China may move more toward monetary easing, joining a group of other major economies prone to dovish policy typified by more accommodative measures that stimulate growth, analysts said.

This comes at a time when global central bank governors have become more concerned about an economic slowdown and put tightening measures on hold.

Central bankers in the United States, European Union, Japan and Oceania have had a change in mood in the past month, given worries that a too tight monetary environment may not cushion their economies from shocks from trade tensions, Brexit and financial vulnerabilities.
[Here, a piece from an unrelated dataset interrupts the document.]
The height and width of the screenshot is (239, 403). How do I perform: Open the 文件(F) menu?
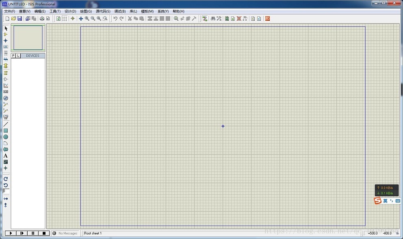tap(9, 11)
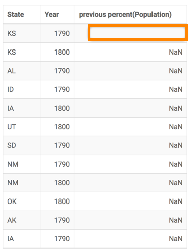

They sounded the alarm over global uncertainties after the International Monetary Fund downgraded its forecast of the world’s economic growth in January.

With bank governors delivering dovish speeches one after another, the Chinese monetary authority is considering an adjustment to financial institutions’ “actual” lending rate for companies in order to remove the “obstacle” that constrains credit flowing into the country’s production sector, according to Sun Guofeng, head of the PBOC Monetary Policy Department.
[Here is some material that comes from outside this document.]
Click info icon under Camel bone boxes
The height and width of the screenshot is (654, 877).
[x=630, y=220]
Market expectations for interest rate cuts have been rising in China after Spring Festival. Before embarking on their next move in interest rate reform, however, policymakers need to assess domestic macroeconomic conditions in order to reduce financing costs. It is more urgent to let the financial market determine the lending rate, Sun said.

“We hope (policy fine-tuning) will not surprise the market when it is introduced,” Sun said.

Communication with other countries is also needed before launching new policies or introducing creative monetary policy tools, and “the PBOC has good communication mechanisms with other central banks including the US Federal Reserve and the European Central Bank”, Sun said.

Last year, the PBOC removed some constraints on credit, including liquidity injection through cutting the reserve requirement ratio four times and capital replenishment by allowing commercial banks to issue perpetual bonds, which have no maturity rate, he said.

Chinese commercial banks, however, are still using the one-year lending rate of 4.35 percent — the rate commercial banks charge businesses — set by the central bank in 2015. It is higher than interbank market rates or the interest rates banks have been paying to the central bank of 3.05 to 3.30 percent.

The central bank will eliminate that interest rate margin, sooner or later, and guide commercial banks to lower lending rates closer to a market-determined level, Sun said.

“Theoretically, there is room for rate cuts of 1 percentage point,” said Zhang Tao, an analyst in the financial market department of China Construction Bank.

China has enacted both monetary and fiscal policies to offset downward pressure on economic growth this year. Some economists have predicted the growth rate may slip in the first quarter below the 6.4 percent of the past three months of 2018 because of factors such as trade tensions.

US Federal Reserve Chairman Jay Powell decided on Jan 30 to shelve a plan to keep raising interest rates because of possible risks to US growth. The European Central Bank stopped expanding quantitative easing and warned about the negative results of Brexit.

Forward-looking measures have already been taken by the Chinese monetary authority, earlier than other major central banks, based on the evaluation on macroeconomic conditions and the external environment. Policy fine-tuning will send positive signals to the market and support financial resilience, Zhang said.

This year, the remarkable change in tone from the world’s major central banks is shifting into a monetary easing cycle, and policies from the Chinese central bank are headed in the same direction, Zhang added.

A recent research note from Goldman Sachs forecast China’s credit growth to rise in January as commercial banks may be “significantly more aggressive than before” with encouragement from the easing policy. With the PBOC scheduled to release more data this week, the trend may be reflected in faster growth of new yuan loans and the broad money supply.